ASSIGNED TASK A:
Answer these questions about the Amber chat transcript:
(i) Starting today, how many afternoons a week will The 5-Minute Fix be sent?
(ii) Which Democratic senator is named among the most vulnerable?
(iii) So far, how many House Democrats have publicly said they want to impeach Trump?
ASSIGNED TASK B: Can you reproduce the Amber chat transcript between "So make sure" and "the day’s news.", inclusive?

SELECTED EXCERPT:
++++++++

Ask Amber from The Fix (October 15)

Oct 15, 2019

Happy Tuesday. I write about politics for The Fix blog, and I'm chatting live here every Tuesday at noon Eastern about the day's biggest political news. What are you curious about?

Hi everyone! 

First, some exciting news. For the past four years, I’ve been writing a politics newsletter aimed at explaining the day’s biggest political news, in five minutes or less. The 5-Minute Fix has been in readers’ inbox every Monday, Wednesday and Friday afternoon. But starting today, that newsletter will be sent out five afternoons a week, Monday-Friday, and be almost entirely focused on impeachment.

 

My goal for this impeachment newsletter is for it to become your single source for a round up of the fast-moving inquiry and better understand the process and players. I want you to know the answers to questions like these:

 

Who is Gordon Sondland and why does he matter to the inquiry?

Which Trump administration officials have testified against him?

What was Trump lawyer Rudy Giuliani doing in Ukraine?

How does a Senate impeachment trial work?

Can Trump run for office if he’s impeached? 

 

I’ll also be regularly answering your impeachment questions. You can submit them to me in this live chat, or here

So make sure to sign up for The 5-Minute Fix, and share this link wapo.st/fix-newsletter with all your friends and family. Thanks! Let me know what you want to see in this newsletter.

 

Okay, let’s get started with the day’s news. 

Which senators do you think are feeling the most heartburn during the impeachment inquiry? Those who are in solid Trump territory probably feel pretty comfortable unless they are strict constitutionalists, but others must see their chances of reelection slipping. Who are the most vulnerable?

I'd say: Cory Gardner of Colorado, Susan Collins of Maine, Martha McSally of Arizona and Doug Jones in Alabama, on the Democratic side. 

These are some of the most competitive 2020 races, and we don't yet know how impeachment will play in them -- largely because we don't know what Trump might be impeached for.

But you could also say most Republican senators are very unhappy with the situation right now, and struggling with how to defend the president. Read this from my colleagues Mike DeBonis and Rachael Bade: 

"Facing local media last week, GOP Sens. Joni Ernst of Iowa and Cory Gardner of Colorado — both up for reelection next year — dodged questions about whether Trump’s conduct was appropriate. Another Republican, Senate Foreign Relations Committee Chairman James E. Risch of Idaho, cut short an interview with a public-radio reporter in Boise rather than answer the question." 

If Speaker Pelosi truly has the votes to proceed with an impeachment investigation, why not put everyone on the record - including making some R's squirm about the vote - and undercut some of the President's arguments that the process in flawed? Or does she not truly have the votes?

She definitely has the votes for an impeachment inquiry -- impeachment is another story. So far only 30 House Democrats have publicly said they want to impeach Trump. But more are likely waiting for the inquiry to finish its investigation.

I think Pelosi is holding out having a vote because she doesn't want her moderate members to have to be on the record in a way that will allow Trump and Republicans to muddy what they supported (an inquiry is different than impeachment). And also because she truly believes Republicans have a thin argument here, with "hold a vote," that's pretty self evident. More on this whole reasoning for a vote here.

What is your sense of the timetable for the impeachment inquiry? Could the inquiry extend into 2020?

++++++++

RECORDS SHOWN:
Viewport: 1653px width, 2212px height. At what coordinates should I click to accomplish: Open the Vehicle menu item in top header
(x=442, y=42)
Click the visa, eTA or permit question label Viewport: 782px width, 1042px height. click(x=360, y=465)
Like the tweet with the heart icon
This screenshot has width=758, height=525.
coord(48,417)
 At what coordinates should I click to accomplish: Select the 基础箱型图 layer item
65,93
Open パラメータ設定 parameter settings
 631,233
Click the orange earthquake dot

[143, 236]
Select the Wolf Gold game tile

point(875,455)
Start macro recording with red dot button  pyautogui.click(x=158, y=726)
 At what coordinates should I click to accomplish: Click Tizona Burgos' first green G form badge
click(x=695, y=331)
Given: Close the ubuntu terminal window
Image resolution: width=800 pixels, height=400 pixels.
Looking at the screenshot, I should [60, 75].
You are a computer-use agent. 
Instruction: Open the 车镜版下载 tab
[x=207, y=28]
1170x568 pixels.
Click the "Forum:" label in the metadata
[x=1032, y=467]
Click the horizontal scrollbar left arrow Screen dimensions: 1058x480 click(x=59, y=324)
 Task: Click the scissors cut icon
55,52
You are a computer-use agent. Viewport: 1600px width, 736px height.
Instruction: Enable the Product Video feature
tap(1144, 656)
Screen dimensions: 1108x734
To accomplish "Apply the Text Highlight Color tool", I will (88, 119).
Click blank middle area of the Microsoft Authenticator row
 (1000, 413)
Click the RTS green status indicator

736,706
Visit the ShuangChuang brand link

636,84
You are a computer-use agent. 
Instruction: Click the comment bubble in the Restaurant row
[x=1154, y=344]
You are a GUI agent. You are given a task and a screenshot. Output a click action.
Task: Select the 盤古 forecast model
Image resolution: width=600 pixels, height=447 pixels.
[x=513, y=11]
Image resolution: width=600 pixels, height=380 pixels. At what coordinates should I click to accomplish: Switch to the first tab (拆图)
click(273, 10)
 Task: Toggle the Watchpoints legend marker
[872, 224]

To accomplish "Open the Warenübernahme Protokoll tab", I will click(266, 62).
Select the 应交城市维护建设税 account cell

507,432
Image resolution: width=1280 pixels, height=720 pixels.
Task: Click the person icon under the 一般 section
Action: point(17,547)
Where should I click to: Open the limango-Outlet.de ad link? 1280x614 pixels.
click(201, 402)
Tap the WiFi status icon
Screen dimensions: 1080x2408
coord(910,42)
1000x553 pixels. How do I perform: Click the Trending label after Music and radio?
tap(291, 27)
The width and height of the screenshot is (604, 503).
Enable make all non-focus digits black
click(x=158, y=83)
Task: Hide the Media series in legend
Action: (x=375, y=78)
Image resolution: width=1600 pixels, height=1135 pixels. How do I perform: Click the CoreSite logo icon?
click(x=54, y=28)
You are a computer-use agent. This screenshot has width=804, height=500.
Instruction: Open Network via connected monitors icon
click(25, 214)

++++++++

EXPECTED OUTPUT A:
(i) Five afternoons a week, Monday through Friday.
(ii) Doug Jones of Alabama.
(iii) 30.

EXPECTED OUTPUT B:
So make sure to sign up for The 5-Minute Fix, and share this link wapo.st/fix-newsletter with all your friends and family. Thanks! Let me know what you want to see in this newsletter.

 

Okay, let’s get started with the day’s news.